一種檢測AKR1C3 RNA含量的方法，其包括以下步驟： (1) 提取待測離體樣本的RNA，並將提取的RNA加入到逆轉錄體系中並逆轉錄合成cDNA； (2) 以cDNA為模板，使用請求項1-3之一所述的引物探針組合物或請求項4-10之一所述的試劑盒進行qPCR或數位PCR擴增； (3) 根據qPCR或數位PCR擴增結果獲得待測離體樣本的AKR1C3 RNA含量。

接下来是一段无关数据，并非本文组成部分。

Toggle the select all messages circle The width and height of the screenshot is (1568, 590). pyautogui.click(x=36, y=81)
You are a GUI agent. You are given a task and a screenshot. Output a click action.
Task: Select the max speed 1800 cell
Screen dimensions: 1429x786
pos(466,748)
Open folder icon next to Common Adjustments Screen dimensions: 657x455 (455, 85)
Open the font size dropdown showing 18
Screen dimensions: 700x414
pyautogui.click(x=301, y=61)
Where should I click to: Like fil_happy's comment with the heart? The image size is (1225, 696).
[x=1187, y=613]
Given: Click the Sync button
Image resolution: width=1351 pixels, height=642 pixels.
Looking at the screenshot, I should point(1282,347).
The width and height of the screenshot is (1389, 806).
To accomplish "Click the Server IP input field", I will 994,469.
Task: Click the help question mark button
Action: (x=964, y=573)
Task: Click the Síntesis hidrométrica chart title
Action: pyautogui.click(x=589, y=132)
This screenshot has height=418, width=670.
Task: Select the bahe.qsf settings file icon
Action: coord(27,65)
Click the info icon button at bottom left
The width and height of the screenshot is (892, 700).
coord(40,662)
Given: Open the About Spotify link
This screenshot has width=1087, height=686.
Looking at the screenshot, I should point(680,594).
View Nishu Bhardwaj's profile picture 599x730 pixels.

如請求項17所述的方法，其中，在步驟(1)中，對提取的RNA進行濃度檢測；優選地，使用Qubit RNA HS Assay Kits對提取的RNA進行濃度檢測；和/或逆轉錄體系包括反轉錄酶；優選地，提取的RNA和反轉錄酶的品質體積比為(0.5~2):4，單位為μg/μL；進一步優選地，提取的RNA和反轉錄酶的品質體積比為(1~1.8):4，單位為μg/μL；更優選地，提取的RNA和反轉錄酶的品質體積比為2:4，單位為μg/μL。
如請求項17或18所述的方法，其中，在步驟(2)中，在qPCR反應體系中，將選自第(i)組至第(ix)組中的一組引物探針組合物與內參基因的引物探針組合物混合；優選地，在qPCR反應體系中，AKR1C3上游引物、AKR1C3下游引物和AKR1C3探針的摩爾比為(2~10):(2~10):3；進一步優選地，AKR1C3上游引物、AKR1C3下游引物和AKR1C3探針的摩爾比為(3~7):(3~7):3；更優選地，AKR1C3上游引物、AKR1C3下游引物和AKR1C3探針的摩爾比為5:5:3；和/或，在qPCR反應體系中，優選地，上游引物ACTB-F1、下游引物ACTB-R1和探針ACTB-P1的摩爾比為(2~10):(2~10):3；進一步優選地，上游引物ACTB-F1、下游引物ACTB-R1和探針ACTB-P1的摩爾比為(3~7):(3~7):3；更優選地，上游引物ACTB-F1、下游引物ACTB-R1和探針ACTB-P1的摩爾比為5:5:3；和/或，在qPCR反應體系中，優選地，AKR1C3上游引物、AKR1C3下游引物和AKR1C3探針的用量分別與上游引物ACTB-F1、下游引物ACTB-R1和探針ACTB-P1的用量相同。
如請求項17-19之一所述的方法，其中，在步驟(2)中，在qPCR反應體系中，還加入dUTP、UNG酶、cDNA模板和聚合酶混合液；優選地，聚合酶混合液的體積為qPCR反應體系總體積的(0.3~0.8)；更優選地，聚合酶混合液的體積為qPCR反應體系總體積的0.5。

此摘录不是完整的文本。